--- START ---
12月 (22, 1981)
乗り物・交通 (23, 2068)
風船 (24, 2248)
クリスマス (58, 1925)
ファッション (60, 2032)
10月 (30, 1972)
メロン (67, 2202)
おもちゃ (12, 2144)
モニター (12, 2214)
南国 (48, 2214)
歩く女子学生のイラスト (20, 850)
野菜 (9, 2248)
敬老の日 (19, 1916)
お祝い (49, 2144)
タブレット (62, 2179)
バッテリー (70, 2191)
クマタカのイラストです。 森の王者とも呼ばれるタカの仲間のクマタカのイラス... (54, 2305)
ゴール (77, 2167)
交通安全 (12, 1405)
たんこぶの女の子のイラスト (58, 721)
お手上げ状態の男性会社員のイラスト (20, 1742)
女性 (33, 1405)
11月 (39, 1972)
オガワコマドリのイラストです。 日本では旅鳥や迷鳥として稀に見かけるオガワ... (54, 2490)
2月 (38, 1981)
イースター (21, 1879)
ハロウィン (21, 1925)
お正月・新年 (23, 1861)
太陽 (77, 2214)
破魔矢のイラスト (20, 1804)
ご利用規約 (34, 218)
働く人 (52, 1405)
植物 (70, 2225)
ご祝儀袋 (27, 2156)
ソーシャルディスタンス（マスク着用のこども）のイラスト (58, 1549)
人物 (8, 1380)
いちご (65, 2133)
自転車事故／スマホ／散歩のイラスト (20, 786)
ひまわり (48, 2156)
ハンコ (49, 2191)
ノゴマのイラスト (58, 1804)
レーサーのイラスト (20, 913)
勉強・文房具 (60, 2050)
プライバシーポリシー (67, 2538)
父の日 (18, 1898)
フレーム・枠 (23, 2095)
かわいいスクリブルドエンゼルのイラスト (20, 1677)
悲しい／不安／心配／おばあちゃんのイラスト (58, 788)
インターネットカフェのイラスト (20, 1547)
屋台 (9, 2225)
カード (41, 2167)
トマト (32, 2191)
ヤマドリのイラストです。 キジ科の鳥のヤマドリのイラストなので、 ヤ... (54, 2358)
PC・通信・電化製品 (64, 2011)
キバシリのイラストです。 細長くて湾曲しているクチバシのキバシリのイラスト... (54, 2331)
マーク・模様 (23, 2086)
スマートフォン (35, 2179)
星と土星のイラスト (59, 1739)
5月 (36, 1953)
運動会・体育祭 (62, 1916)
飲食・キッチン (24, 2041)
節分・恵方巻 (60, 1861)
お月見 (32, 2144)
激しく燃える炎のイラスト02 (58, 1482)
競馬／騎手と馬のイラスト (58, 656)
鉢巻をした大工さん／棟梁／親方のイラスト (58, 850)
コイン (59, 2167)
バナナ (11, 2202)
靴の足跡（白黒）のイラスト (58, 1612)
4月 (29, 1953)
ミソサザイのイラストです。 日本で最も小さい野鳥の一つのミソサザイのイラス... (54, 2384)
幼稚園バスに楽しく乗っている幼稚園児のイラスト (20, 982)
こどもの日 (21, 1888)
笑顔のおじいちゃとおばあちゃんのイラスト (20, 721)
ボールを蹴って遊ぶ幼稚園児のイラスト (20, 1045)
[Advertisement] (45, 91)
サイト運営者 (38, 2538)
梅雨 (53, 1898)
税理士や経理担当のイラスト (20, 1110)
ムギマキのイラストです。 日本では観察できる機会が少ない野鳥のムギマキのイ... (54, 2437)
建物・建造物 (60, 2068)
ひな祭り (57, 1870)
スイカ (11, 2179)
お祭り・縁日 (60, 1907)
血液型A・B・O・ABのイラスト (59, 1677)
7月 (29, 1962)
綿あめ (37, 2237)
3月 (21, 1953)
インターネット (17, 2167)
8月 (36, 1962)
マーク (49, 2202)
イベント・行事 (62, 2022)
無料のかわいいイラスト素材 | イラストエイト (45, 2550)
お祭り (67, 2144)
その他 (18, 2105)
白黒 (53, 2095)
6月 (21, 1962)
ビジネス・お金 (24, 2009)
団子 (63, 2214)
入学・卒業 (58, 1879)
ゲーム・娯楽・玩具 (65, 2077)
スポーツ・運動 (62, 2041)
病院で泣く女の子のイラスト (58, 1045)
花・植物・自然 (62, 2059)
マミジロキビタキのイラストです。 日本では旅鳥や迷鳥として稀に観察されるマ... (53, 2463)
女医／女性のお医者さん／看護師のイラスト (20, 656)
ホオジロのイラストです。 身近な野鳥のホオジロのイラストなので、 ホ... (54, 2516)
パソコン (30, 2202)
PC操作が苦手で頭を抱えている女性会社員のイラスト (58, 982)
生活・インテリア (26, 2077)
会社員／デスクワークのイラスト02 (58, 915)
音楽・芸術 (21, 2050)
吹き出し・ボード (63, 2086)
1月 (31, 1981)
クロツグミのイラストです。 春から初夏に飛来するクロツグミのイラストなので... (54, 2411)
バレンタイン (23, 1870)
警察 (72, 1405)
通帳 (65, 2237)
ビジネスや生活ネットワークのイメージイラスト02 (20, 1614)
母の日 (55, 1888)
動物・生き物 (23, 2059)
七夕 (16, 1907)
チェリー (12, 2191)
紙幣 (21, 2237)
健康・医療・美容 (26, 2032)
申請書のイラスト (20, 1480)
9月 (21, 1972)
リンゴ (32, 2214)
--- END ---
▶ **PROBLEM**
Put down each entry again, unchanged and complete.

▶ **EXERCISE OUTPUT**
12月 (22, 1981)
乗り物・交通 (23, 2068)
風船 (24, 2248)
クリスマス (58, 1925)
ファッション (60, 2032)
10月 (30, 1972)
メロン (67, 2202)
おもちゃ (12, 2144)
モニター (12, 2214)
南国 (48, 2214)
歩く女子学生のイラスト (20, 850)
野菜 (9, 2248)
敬老の日 (19, 1916)
お祝い (49, 2144)
タブレット (62, 2179)
バッテリー (70, 2191)
クマタカのイラストです。 森の王者とも呼ばれるタカの仲間のクマタカのイラス... (54, 2305)
ゴール (77, 2167)
交通安全 (12, 1405)
たんこぶの女の子のイラスト (58, 721)
お手上げ状態の男性会社員のイラスト (20, 1742)
女性 (33, 1405)
11月 (39, 1972)
オガワコマドリのイラストです。 日本では旅鳥や迷鳥として稀に見かけるオガワ... (54, 2490)
2月 (38, 1981)
イースター (21, 1879)
ハロウィン (21, 1925)
お正月・新年 (23, 1861)
太陽 (77, 2214)
破魔矢のイラスト (20, 1804)
ご利用規約 (34, 218)
働く人 (52, 1405)
植物 (70, 2225)
ご祝儀袋 (27, 2156)
ソーシャルディスタンス（マスク着用のこども）のイラスト (58, 1549)
人物 (8, 1380)
いちご (65, 2133)
自転車事故／スマホ／散歩のイラスト (20, 786)
ひまわり (48, 2156)
ハンコ (49, 2191)
ノゴマのイラスト (58, 1804)
レーサーのイラスト (20, 913)
勉強・文房具 (60, 2050)
プライバシーポリシー (67, 2538)
父の日 (18, 1898)
フレーム・枠 (23, 2095)
かわいいスクリブルドエンゼルのイラスト (20, 1677)
悲しい／不安／心配／おばあちゃんのイラスト (58, 788)
インターネットカフェのイラスト (20, 1547)
屋台 (9, 2225)
カード (41, 2167)
トマト (32, 2191)
ヤマドリのイラストです。 キジ科の鳥のヤマドリのイラストなので、 ヤ... (54, 2358)
PC・通信・電化製品 (64, 2011)
キバシリのイラストです。 細長くて湾曲しているクチバシのキバシリのイラスト... (54, 2331)
マーク・模様 (23, 2086)
スマートフォン (35, 2179)
星と土星のイラスト (59, 1739)
5月 (36, 1953)
運動会・体育祭 (62, 1916)
飲食・キッチン (24, 2041)
節分・恵方巻 (60, 1861)
お月見 (32, 2144)
激しく燃える炎のイラスト02 (58, 1482)
競馬／騎手と馬のイラスト (58, 656)
鉢巻をした大工さん／棟梁／親方のイラスト (58, 850)
コイン (59, 2167)
バナナ (11, 2202)
靴の足跡（白黒）のイラスト (58, 1612)
4月 (29, 1953)
ミソサザイのイラストです。 日本で最も小さい野鳥の一つのミソサザイのイラス... (54, 2384)
幼稚園バスに楽しく乗っている幼稚園児のイラスト (20, 982)
こどもの日 (21, 1888)
笑顔のおじいちゃとおばあちゃんのイラスト (20, 721)
ボールを蹴って遊ぶ幼稚園児のイラスト (20, 1045)
[Advertisement] (45, 91)
サイト運営者 (38, 2538)
梅雨 (53, 1898)
税理士や経理担当のイラスト (20, 1110)
ムギマキのイラストです。 日本では観察できる機会が少ない野鳥のムギマキのイ... (54, 2437)
建物・建造物 (60, 2068)
ひな祭り (57, 1870)
スイカ (11, 2179)
お祭り・縁日 (60, 1907)
血液型A・B・O・ABのイラスト (59, 1677)
7月 (29, 1962)
綿あめ (37, 2237)
3月 (21, 1953)
インターネット (17, 2167)
8月 (36, 1962)
マーク (49, 2202)
イベント・行事 (62, 2022)
無料のかわいいイラスト素材 | イラストエイト (45, 2550)
お祭り (67, 2144)
その他 (18, 2105)
白黒 (53, 2095)
6月 (21, 1962)
ビジネス・お金 (24, 2009)
団子 (63, 2214)
入学・卒業 (58, 1879)
ゲーム・娯楽・玩具 (65, 2077)
スポーツ・運動 (62, 2041)
病院で泣く女の子のイラスト (58, 1045)
花・植物・自然 (62, 2059)
マミジロキビタキのイラストです。 日本では旅鳥や迷鳥として稀に観察されるマ... (53, 2463)
女医／女性のお医者さん／看護師のイラスト (20, 656)
ホオジロのイラストです。 身近な野鳥のホオジロのイラストなので、 ホ... (54, 2516)
パソコン (30, 2202)
PC操作が苦手で頭を抱えている女性会社員のイラスト (58, 982)
生活・インテリア (26, 2077)
会社員／デスクワークのイラスト02 (58, 915)
音楽・芸術 (21, 2050)
吹き出し・ボード (63, 2086)
1月 (31, 1981)
クロツグミのイラストです。 春から初夏に飛来するクロツグミのイラストなので... (54, 2411)
バレンタイン (23, 1870)
警察 (72, 1405)
通帳 (65, 2237)
ビジネスや生活ネットワークのイメージイラスト02 (20, 1614)
母の日 (55, 1888)
動物・生き物 (23, 2059)
七夕 (16, 1907)
チェリー (12, 2191)
紙幣 (21, 2237)
健康・医療・美容 (26, 2032)
申請書のイラスト (20, 1480)
9月 (21, 1972)
リンゴ (32, 2214)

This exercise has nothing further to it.